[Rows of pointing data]
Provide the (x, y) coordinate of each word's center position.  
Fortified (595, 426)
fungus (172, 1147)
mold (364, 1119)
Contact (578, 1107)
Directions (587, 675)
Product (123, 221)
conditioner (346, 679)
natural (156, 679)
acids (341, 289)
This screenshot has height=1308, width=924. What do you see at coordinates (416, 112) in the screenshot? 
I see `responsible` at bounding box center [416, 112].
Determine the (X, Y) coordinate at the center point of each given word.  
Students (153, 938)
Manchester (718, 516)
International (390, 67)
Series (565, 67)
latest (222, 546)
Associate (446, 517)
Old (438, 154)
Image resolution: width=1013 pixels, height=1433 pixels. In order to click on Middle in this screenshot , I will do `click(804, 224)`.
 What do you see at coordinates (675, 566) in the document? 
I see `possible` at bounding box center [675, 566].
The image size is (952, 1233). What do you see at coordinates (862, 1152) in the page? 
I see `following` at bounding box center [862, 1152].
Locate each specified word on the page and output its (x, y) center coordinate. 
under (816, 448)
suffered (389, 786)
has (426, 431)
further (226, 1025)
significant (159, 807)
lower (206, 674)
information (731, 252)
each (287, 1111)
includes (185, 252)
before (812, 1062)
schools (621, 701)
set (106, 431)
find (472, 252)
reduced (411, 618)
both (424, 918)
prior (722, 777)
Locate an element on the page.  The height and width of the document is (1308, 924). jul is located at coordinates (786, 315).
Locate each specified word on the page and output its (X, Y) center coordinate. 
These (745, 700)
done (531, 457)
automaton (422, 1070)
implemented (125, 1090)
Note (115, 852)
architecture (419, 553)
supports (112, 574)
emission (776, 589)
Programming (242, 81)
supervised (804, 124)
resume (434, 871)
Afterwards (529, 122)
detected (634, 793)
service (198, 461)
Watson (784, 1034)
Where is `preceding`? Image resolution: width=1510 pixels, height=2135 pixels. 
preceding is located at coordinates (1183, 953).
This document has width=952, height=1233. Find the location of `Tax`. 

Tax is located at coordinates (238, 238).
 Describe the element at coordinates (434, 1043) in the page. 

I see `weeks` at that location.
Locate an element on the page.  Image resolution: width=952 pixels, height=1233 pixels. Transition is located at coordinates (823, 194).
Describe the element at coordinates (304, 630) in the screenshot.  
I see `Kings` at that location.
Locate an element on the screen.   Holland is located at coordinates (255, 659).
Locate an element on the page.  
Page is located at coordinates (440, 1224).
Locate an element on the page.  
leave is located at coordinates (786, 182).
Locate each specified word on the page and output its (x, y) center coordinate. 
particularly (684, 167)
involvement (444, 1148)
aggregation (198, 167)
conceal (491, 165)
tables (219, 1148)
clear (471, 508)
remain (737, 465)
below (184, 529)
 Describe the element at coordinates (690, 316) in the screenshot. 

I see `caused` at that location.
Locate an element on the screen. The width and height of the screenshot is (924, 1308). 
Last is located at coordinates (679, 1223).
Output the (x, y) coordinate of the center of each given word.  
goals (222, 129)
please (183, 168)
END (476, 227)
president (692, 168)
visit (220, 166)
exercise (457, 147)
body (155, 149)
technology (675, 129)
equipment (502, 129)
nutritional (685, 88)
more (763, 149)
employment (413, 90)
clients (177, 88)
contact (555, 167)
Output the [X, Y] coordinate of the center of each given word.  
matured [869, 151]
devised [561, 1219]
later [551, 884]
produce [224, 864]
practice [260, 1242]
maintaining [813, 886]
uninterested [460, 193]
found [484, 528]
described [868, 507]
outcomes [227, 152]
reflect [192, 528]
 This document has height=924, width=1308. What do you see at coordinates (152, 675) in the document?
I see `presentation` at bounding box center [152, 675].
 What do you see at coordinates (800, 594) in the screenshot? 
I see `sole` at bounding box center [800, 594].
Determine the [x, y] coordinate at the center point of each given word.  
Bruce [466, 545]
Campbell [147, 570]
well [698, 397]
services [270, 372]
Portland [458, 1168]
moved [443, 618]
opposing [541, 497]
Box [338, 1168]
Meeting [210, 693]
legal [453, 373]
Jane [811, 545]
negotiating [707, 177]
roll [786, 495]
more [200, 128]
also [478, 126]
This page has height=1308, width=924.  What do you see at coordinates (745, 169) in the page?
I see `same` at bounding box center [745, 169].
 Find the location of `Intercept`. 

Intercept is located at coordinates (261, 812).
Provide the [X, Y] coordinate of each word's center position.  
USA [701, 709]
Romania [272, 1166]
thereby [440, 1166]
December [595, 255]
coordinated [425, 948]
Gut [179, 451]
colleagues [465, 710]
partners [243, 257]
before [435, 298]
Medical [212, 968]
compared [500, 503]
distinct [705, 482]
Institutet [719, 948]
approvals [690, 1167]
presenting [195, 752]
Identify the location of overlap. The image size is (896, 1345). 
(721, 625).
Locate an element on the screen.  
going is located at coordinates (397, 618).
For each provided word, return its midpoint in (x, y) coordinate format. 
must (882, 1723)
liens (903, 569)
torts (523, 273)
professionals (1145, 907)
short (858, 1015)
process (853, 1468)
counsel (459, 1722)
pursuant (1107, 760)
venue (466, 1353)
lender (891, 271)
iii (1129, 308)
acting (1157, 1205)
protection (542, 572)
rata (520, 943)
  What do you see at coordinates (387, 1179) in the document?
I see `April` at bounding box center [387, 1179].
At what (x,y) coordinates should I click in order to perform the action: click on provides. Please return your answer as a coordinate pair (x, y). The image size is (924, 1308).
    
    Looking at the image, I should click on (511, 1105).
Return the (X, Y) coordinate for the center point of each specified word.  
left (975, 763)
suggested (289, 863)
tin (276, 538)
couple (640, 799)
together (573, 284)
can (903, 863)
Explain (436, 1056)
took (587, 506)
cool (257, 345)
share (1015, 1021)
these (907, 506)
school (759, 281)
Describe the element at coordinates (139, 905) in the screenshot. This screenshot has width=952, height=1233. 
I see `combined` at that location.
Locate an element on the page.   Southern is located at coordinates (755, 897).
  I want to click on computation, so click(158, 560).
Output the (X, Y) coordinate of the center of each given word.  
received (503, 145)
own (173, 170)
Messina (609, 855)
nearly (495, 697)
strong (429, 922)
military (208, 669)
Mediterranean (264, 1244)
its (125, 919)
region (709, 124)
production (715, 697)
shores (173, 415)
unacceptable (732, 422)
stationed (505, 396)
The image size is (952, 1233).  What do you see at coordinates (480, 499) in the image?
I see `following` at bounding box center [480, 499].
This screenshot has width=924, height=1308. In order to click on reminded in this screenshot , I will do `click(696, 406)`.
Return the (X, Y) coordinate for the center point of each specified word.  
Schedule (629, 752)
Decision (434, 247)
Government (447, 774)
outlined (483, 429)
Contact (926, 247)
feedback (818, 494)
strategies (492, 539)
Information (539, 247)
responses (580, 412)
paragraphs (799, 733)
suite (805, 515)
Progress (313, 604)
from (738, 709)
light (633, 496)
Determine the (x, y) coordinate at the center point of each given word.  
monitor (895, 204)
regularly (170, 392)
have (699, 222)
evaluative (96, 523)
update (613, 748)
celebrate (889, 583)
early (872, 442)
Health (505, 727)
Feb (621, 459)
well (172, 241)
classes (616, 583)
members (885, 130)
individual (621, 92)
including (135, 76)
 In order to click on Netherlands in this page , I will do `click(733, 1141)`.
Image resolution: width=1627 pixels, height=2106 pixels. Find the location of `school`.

• **Problem**: Lay out every line of the records as a JSON list of strings, one string per line, leaving out blank lines.

• **Completed task**:
[
  "Provide the (x, y) coordinate of each word's center position.  ",
  "Fortified (595, 426)",
  "fungus (172, 1147)",
  "mold (364, 1119)",
  "Contact (578, 1107)",
  "Directions (587, 675)",
  "Product (123, 221)",
  "conditioner (346, 679)",
  "natural (156, 679)",
  "acids (341, 289)",
  "This screenshot has height=1308, width=924. What do you see at coordinates (416, 112) in the screenshot? ",
  "I see `responsible` at bounding box center [416, 112].",
  "Determine the (X, Y) coordinate at the center point of each given word.  ",
  "Students (153, 938)",
  "Manchester (718, 516)",
  "International (390, 67)",
  "Series (565, 67)",
  "latest (222, 546)",
  "Associate (446, 517)",
  "Old (438, 154)",
  "Image resolution: width=1013 pixels, height=1433 pixels. In order to click on Middle in this screenshot , I will do `click(804, 224)`.",
  " What do you see at coordinates (675, 566) in the document? ",
  "I see `possible` at bounding box center [675, 566].",
  "The image size is (952, 1233). What do you see at coordinates (862, 1152) in the page? ",
  "I see `following` at bounding box center [862, 1152].",
  "Locate each specified word on the page and output its (x, y) center coordinate. ",
  "under (816, 448)",
  "suffered (389, 786)",
  "has (426, 431)",
  "further (226, 1025)",
  "significant (159, 807)",
  "lower (206, 674)",
  "information (731, 252)",
  "each (287, 1111)",
  "includes (185, 252)",
  "before (812, 1062)",
  "schools (621, 701)",
  "set (106, 431)",
  "find (472, 252)",
  "reduced (411, 618)",
  "both (424, 918)",
  "prior (722, 777)",
  "Locate an element on the page.  The height and width of the document is (1308, 924). jul is located at coordinates (786, 315).",
  "Locate each specified word on the page and output its (X, Y) center coordinate. ",
  "These (745, 700)",
  "done (531, 457)",
  "automaton (422, 1070)",
  "implemented (125, 1090)",
  "Note (115, 852)",
  "architecture (419, 553)",
  "supports (112, 574)",
  "emission (776, 589)",
  "Programming (242, 81)",
  "supervised (804, 124)",
  "resume (434, 871)",
  "Afterwards (529, 122)",
  "detected (634, 793)",
  "service (198, 461)",
  "Watson (784, 1034)",
  "Where is `preceding`? Image resolution: width=1510 pixels, height=2135 pixels. ",
  "preceding is located at coordinates (1183, 953).",
  "This document has width=952, height=1233. Find the location of `Tax`. ",
  "Tax is located at coordinates (238, 238).",
  " Describe the element at coordinates (434, 1043) in the page. ",
  "I see `weeks` at that location.",
  "Locate an element on the page.  Image resolution: width=952 pixels, height=1233 pixels. Transition is located at coordinates (823, 194).",
  "Describe the element at coordinates (304, 630) in the screenshot.  ",
  "I see `Kings` at that location.",
  "Locate an element on the screen.   Holland is located at coordinates (255, 659).",
  "Locate an element on the page.  ",
  "Page is located at coordinates (440, 1224).",
  "Locate an element on the page.  ",
  "leave is located at coordinates (786, 182).",
  "Locate each specified word on the page and output its (x, y) center coordinate. ",
  "particularly (684, 167)",
  "involvement (444, 1148)",
  "aggregation (198, 167)",
  "conceal (491, 165)",
  "tables (219, 1148)",
  "clear (471, 508)",
  "remain (737, 465)",
  "below (184, 529)",
  " Describe the element at coordinates (690, 316) in the screenshot. ",
  "I see `caused` at that location.",
  "Locate an element on the screen. The width and height of the screenshot is (924, 1308). ",
  "Last is located at coordinates (679, 1223).",
  "Output the (x, y) coordinate of the center of each given word.  ",
  "goals (222, 129)",
  "please (183, 168)",
  "END (476, 227)",
  "president (692, 168)",
  "visit (220, 166)",
  "exercise (457, 147)",
  "body (155, 149)",
  "technology (675, 129)",
  "equipment (502, 129)",
  "nutritional (685, 88)",
  "more (763, 149)",
  "employment (413, 90)",
  "clients (177, 88)",
  "contact (555, 167)",
  "Output the [X, Y] coordinate of the center of each given word.  ",
  "matured [869, 151]",
  "devised [561, 1219]",
  "later [551, 884]",
  "produce [224, 864]",
  "practice [260, 1242]",
  "maintaining [813, 886]",
  "uninterested [460, 193]",
  "found [484, 528]",
  "described [868, 507]",
  "outcomes [227, 152]",
  "reflect [192, 528]",
  " This document has height=924, width=1308. What do you see at coordinates (152, 675) in the document?",
  "I see `presentation` at bounding box center [152, 675].",
  " What do you see at coordinates (800, 594) in the screenshot? ",
  "I see `sole` at bounding box center [800, 594].",
  "Determine the [x, y] coordinate at the center point of each given word.  ",
  "Bruce [466, 545]",
  "Campbell [147, 570]",
  "well [698, 397]",
  "services [270, 372]",
  "Portland [458, 1168]",
  "moved [443, 618]",
  "opposing [541, 497]",
  "Box [338, 1168]",
  "Meeting [210, 693]",
  "legal [453, 373]",
  "Jane [811, 545]",
  "negotiating [707, 177]",
  "roll [786, 495]",
  "more [200, 128]",
  "also [478, 126]",
  "This page has height=1308, width=924.  What do you see at coordinates (745, 169) in the page?",
  "I see `same` at bounding box center [745, 169].",
  " Find the location of `Intercept`. ",
  "Intercept is located at coordinates (261, 812).",
  "Provide the [X, Y] coordinate of each word's center position.  ",
  "USA [701, 709]",
  "Romania [272, 1166]",
  "thereby [440, 1166]",
  "December [595, 255]",
  "coordinated [425, 948]",
  "Gut [179, 451]",
  "colleagues [465, 710]",
  "partners [243, 257]",
  "before [435, 298]",
  "Medical [212, 968]",
  "compared [500, 503]",
  "distinct [705, 482]",
  "Institutet [719, 948]",
  "approvals [690, 1167]",
  "presenting [195, 752]",
  "Identify the location of overlap. The image size is (896, 1345). ",
  "(721, 625).",
  "Locate an element on the screen.  ",
  "going is located at coordinates (397, 618).",
  "For each provided word, return its midpoint in (x, y) coordinate format. ",
  "must (882, 1723)",
  "liens (903, 569)",
  "torts (523, 273)",
  "professionals (1145, 907)",
  "short (858, 1015)",
  "process (853, 1468)",
  "counsel (459, 1722)",
  "pursuant (1107, 760)",
  "venue (466, 1353)",
  "lender (891, 271)",
  "iii (1129, 308)",
  "acting (1157, 1205)",
  "protection (542, 572)",
  "rata (520, 943)",
  "  What do you see at coordinates (387, 1179) in the document?",
  "I see `April` at bounding box center [387, 1179].",
  "At what (x,y) coordinates should I click in order to perform the action: click on provides. Please return your answer as a coordinate pair (x, y). The image size is (924, 1308).",
  "    Looking at the image, I should click on (511, 1105).",
  "Return the (X, Y) coordinate for the center point of each specified word.  ",
  "left (975, 763)",
  "suggested (289, 863)",
  "tin (276, 538)",
  "couple (640, 799)",
  "together (573, 284)",
  "can (903, 863)",
  "Explain (436, 1056)",
  "took (587, 506)",
  "cool (257, 345)",
  "share (1015, 1021)",
  "these (907, 506)",
  "school (759, 281)",
  "Describe the element at coordinates (139, 905) in the screenshot. This screenshot has width=952, height=1233. ",
  "I see `combined` at that location.",
  "Locate an element on the page.   Southern is located at coordinates (755, 897).",
  "  I want to click on computation, so click(158, 560).",
  "Output the (X, Y) coordinate of the center of each given word.  ",
  "received (503, 145)",
  "own (173, 170)",
  "Messina (609, 855)",
  "nearly (495, 697)",
  "strong (429, 922)",
  "military (208, 669)",
  "Mediterranean (264, 1244)",
  "its (125, 919)",
  "region (709, 124)",
  "production (715, 697)",
  "shores (173, 415)",
  "unacceptable (732, 422)",
  "stationed (505, 396)",
  "The image size is (952, 1233).  What do you see at coordinates (480, 499) in the image?",
  "I see `following` at bounding box center [480, 499].",
  "This screenshot has width=924, height=1308. In order to click on reminded in this screenshot , I will do `click(696, 406)`.",
  "Return the (X, Y) coordinate for the center point of each specified word.  ",
  "Schedule (629, 752)",
  "Decision (434, 247)",
  "Government (447, 774)",
  "outlined (483, 429)",
  "Contact (926, 247)",
  "feedback (818, 494)",
  "strategies (492, 539)",
  "Information (539, 247)",
  "responses (580, 412)",
  "paragraphs (799, 733)",
  "suite (805, 515)",
  "Progress (313, 604)",
  "from (738, 709)",
  "light (633, 496)",
  "Determine the (x, y) coordinate at the center point of each given word.  ",
  "monitor (895, 204)",
  "regularly (170, 392)",
  "have (699, 222)",
  "evaluative (96, 523)",
  "update (613, 748)",
  "celebrate (889, 583)",
  "early (872, 442)",
  "Health (505, 727)",
  "Feb (621, 459)",
  "well (172, 241)",
  "classes (616, 583)",
  "members (885, 130)",
  "individual (621, 92)",
  "including (135, 76)",
  " In order to click on Netherlands in this page , I will do `click(733, 1141)`.",
  "Image resolution: width=1627 pixels, height=2106 pixels. Find the location of `school`."
]